• _Written instruction 1_:
Copy the passage from the article on Robredo's opposition to a no-election scenario word for word, from "Vice President Robredo" to "her Facebook page)".
• _Written instruction 2_:
From the article on Robredo's opposition to a no-election scenario, list every complete sentence that Robredo is directly quoted as saying. Leave out quoted fragments that are worked into the reporter's own sentences.

• _Passage shown_:
★ ★ ★ ★

Vice President Robredo in her radio show, “BISErbisyong Leni,” on RMN-dzXL 558 on Sunday, Jan. 7, 2018. (Photo from a video posted on her Facebook page)
“Where’s the democracy in that?‘
Vice President Leni Robredo made this remark on Sunday as she opposed the “no-election” scenario recently floated by Congress leaders for seemingly “self-serving” reasons and contrary to the people’s right to choose their leaders.
In her radio program “BISErbisyong Leni” on RMN-dzXL 558, Robredo said elections were the “ultimate [exercise] of democracy.”
“It’s the only way for the ordinary Filipino to take part in the process where he will choose who leads him,” she said. “Because we leaders are not your bosses, we are the voice of the ordinary Filipino.”
Robredo said the move to extend the terms of some current officials in a holdover capacity would “seem self-serving.”
“Where’s the justice? If we are going to benefit, our countrymen will always suspect why we pursue those [proposals],” she said. “It’s as if all we want is to prolong the power given to us.”
No-el ‘not definite’
In a television interview last Wednesday, House Speaker Pantaleon Alvarez said it might be practical not to elect new senators in 2019 so it would not complicate the country’s proposed transition to a federal system of government.

★ ★ ★ ★

• _Supplied data_:
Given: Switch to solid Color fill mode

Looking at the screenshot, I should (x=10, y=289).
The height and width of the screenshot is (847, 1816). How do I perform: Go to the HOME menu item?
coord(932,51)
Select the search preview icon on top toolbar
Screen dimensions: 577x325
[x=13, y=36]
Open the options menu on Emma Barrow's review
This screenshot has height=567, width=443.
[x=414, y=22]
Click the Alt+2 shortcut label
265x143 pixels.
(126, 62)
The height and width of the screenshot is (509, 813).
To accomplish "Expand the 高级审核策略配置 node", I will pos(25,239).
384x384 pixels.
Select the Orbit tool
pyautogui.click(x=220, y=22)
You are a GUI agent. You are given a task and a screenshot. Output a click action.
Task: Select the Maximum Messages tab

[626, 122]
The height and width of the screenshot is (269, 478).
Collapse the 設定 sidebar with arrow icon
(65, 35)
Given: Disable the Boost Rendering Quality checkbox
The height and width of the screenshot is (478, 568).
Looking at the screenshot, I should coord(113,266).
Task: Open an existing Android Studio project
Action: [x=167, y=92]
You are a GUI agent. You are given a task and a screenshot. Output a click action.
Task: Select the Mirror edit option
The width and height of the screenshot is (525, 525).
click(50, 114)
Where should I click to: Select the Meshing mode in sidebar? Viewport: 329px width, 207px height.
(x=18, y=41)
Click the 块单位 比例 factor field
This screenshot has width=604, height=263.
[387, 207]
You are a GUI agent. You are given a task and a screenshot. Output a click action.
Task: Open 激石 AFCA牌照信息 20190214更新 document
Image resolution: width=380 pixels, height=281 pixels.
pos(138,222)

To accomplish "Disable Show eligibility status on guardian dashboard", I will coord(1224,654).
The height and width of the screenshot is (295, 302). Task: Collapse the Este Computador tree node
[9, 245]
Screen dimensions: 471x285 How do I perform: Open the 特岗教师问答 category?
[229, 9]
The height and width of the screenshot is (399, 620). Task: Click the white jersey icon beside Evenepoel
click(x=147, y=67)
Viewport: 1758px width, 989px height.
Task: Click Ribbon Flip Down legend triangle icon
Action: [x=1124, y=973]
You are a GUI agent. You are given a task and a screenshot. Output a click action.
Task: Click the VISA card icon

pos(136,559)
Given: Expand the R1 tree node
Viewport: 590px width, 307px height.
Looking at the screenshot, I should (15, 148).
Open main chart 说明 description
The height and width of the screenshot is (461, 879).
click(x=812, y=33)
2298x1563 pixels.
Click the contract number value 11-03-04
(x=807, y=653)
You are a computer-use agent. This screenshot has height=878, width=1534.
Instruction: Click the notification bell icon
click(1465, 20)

★ ★ ★ ★

• _Output 1_:
Vice President Robredo in her radio show, “BISErbisyong Leni,” on RMN-dzXL 558 on Sunday, Jan. 7, 2018. (Photo from a video posted on her Facebook page)

• _Output 2_:
- "Where's the democracy in that?"
- "It's the only way for the ordinary Filipino to take part in the process where he will choose who leads him."
- "Because we leaders are not your bosses, we are the voice of the ordinary Filipino."
- "Where's the justice?"
- "If we are going to benefit, our countrymen will always suspect why we pursue those [proposals]."
- "It's as if all we want is to prolong the power given to us."